On the evening of June 10, a council convened at Pipe's Town to determine Crawford's fate. Crawford was accused of taking part in the Gnadenhütten massacre. With Simon Girty serving as his interpreter, Crawford denied the charge.[140][142] However, Pipe's sister-in-law, Micheykapeeci, recognized Crawford as one of the leaders of the 1778 "squaw campaign," in which her husband (Pipe's brother) and Pipe's mother had been killed. After her testimony, Crawford was condemned to death by fire.[143] Girty offered to ransom Crawford, but his effort to spare Crawford's life was rejected.[140][143] Although Crawford was not responsible for the Gnadenhütten massacre, historian Colin G. Calloway writes that "Pipe and the Delawares knew Crawford, and they knew what he stood for.

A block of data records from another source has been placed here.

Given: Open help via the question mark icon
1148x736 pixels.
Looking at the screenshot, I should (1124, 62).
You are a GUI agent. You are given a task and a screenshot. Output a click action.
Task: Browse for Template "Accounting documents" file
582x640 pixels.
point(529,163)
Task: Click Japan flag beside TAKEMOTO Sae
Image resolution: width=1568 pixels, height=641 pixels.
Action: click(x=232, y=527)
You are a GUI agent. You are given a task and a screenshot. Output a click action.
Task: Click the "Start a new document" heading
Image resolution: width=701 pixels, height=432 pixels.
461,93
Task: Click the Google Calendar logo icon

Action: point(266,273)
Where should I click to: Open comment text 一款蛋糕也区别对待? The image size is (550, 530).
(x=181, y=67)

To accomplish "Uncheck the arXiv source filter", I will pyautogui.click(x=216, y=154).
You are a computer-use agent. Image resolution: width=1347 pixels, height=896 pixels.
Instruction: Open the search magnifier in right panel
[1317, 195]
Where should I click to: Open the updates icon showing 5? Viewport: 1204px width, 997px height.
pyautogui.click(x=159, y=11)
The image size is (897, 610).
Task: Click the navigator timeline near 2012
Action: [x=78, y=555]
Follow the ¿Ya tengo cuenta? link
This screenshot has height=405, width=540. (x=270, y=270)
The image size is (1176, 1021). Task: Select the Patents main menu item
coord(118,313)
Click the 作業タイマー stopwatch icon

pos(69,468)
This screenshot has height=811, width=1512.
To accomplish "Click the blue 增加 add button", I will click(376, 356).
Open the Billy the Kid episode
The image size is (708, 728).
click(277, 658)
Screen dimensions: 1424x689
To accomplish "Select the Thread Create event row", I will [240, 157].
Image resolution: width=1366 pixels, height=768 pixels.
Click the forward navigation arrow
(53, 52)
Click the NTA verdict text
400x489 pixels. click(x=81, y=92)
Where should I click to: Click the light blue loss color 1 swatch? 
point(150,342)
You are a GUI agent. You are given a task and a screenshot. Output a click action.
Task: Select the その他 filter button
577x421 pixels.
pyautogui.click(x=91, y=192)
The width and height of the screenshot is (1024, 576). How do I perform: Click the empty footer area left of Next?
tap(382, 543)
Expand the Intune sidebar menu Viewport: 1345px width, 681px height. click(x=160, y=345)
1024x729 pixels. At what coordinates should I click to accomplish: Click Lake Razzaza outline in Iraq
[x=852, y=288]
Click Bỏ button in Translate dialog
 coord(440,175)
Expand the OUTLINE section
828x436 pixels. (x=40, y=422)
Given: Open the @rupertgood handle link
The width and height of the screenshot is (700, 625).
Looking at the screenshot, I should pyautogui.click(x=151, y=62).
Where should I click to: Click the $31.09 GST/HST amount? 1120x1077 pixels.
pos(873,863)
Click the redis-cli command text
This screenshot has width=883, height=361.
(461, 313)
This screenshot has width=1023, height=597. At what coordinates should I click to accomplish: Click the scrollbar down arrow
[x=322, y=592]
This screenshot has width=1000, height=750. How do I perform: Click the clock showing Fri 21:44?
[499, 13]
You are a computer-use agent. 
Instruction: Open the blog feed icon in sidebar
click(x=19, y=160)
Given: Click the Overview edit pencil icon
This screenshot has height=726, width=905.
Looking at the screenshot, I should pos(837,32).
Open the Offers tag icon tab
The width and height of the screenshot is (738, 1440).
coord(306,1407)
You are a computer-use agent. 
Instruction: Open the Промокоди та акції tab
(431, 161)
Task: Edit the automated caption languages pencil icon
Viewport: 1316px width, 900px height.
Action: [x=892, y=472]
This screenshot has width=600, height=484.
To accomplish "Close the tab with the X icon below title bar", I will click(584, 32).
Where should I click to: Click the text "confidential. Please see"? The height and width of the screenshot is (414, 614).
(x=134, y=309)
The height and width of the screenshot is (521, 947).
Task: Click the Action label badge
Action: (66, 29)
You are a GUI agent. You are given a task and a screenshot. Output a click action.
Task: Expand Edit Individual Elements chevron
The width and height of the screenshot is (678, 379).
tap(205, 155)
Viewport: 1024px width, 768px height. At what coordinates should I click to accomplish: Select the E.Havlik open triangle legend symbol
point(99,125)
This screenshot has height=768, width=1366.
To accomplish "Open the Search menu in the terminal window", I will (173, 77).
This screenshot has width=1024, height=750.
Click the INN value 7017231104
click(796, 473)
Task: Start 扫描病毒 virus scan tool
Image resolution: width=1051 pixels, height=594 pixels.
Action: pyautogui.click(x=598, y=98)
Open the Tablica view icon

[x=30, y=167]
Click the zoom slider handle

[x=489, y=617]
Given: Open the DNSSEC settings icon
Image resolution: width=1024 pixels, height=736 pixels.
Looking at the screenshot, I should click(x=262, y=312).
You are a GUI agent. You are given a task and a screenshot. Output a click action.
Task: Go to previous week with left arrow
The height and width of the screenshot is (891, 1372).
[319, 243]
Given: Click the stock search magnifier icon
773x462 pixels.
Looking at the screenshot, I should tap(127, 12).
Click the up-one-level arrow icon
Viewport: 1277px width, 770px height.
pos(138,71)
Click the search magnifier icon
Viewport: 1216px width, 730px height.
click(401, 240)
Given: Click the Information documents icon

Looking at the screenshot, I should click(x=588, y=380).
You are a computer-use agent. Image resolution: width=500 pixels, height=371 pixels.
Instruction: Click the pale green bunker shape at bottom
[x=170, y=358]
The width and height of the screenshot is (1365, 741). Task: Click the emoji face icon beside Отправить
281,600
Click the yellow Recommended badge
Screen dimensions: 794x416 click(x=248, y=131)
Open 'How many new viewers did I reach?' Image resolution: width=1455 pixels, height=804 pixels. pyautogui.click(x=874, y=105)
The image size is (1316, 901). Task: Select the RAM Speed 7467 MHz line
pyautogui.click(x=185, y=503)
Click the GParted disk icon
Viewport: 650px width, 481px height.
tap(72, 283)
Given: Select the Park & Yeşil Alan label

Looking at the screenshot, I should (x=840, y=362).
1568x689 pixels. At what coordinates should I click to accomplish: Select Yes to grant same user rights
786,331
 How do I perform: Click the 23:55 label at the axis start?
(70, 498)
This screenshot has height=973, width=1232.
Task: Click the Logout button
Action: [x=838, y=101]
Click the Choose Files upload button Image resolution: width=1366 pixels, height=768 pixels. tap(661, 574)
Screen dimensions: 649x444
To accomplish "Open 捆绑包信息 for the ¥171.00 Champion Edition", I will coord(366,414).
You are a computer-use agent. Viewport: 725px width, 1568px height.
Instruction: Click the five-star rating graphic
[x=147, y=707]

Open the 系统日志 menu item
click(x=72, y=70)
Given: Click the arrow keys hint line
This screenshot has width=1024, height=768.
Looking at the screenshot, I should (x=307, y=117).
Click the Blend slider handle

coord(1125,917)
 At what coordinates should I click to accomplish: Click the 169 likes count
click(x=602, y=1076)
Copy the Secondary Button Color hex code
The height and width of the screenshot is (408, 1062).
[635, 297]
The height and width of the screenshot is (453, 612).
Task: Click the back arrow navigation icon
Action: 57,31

The spirits of the slain Moravians cried for vengeance, but the Delawares also vented their outrage on a surveyor, land speculator, and soldier who had threatened their lands and lives for years."[144]

On June 11, about one hundred men, women, and children gathered near Pipe's Town to witness Crawford's execution. Dunquat and a few Wyandots were present,[145] as well as Matthew Elliott.[146] Crawford was stripped naked and beaten. His hands were tied behind his back, and a rope was tied from his hands to a post in the ground. A large fire was lit about six or seven yards (6 m) from the pole. Native men shot charges of gunpowder into Crawford's body, then cut off his ears. Crawford was poked with burning pieces of wood from the fire, and hot coals were thrown at him, which he was compelled to walk on. Crawford begged Girty to shoot him, but Girty replied that he could not interfere.[147] After about two hours to four[146] hours of torture, Crawford fell down unconscious. He was scalped, and a woman poured hot coals over his head, which revived him. He began to walk about insensibly as the torture continued. After he finally died, his body was burned.[148]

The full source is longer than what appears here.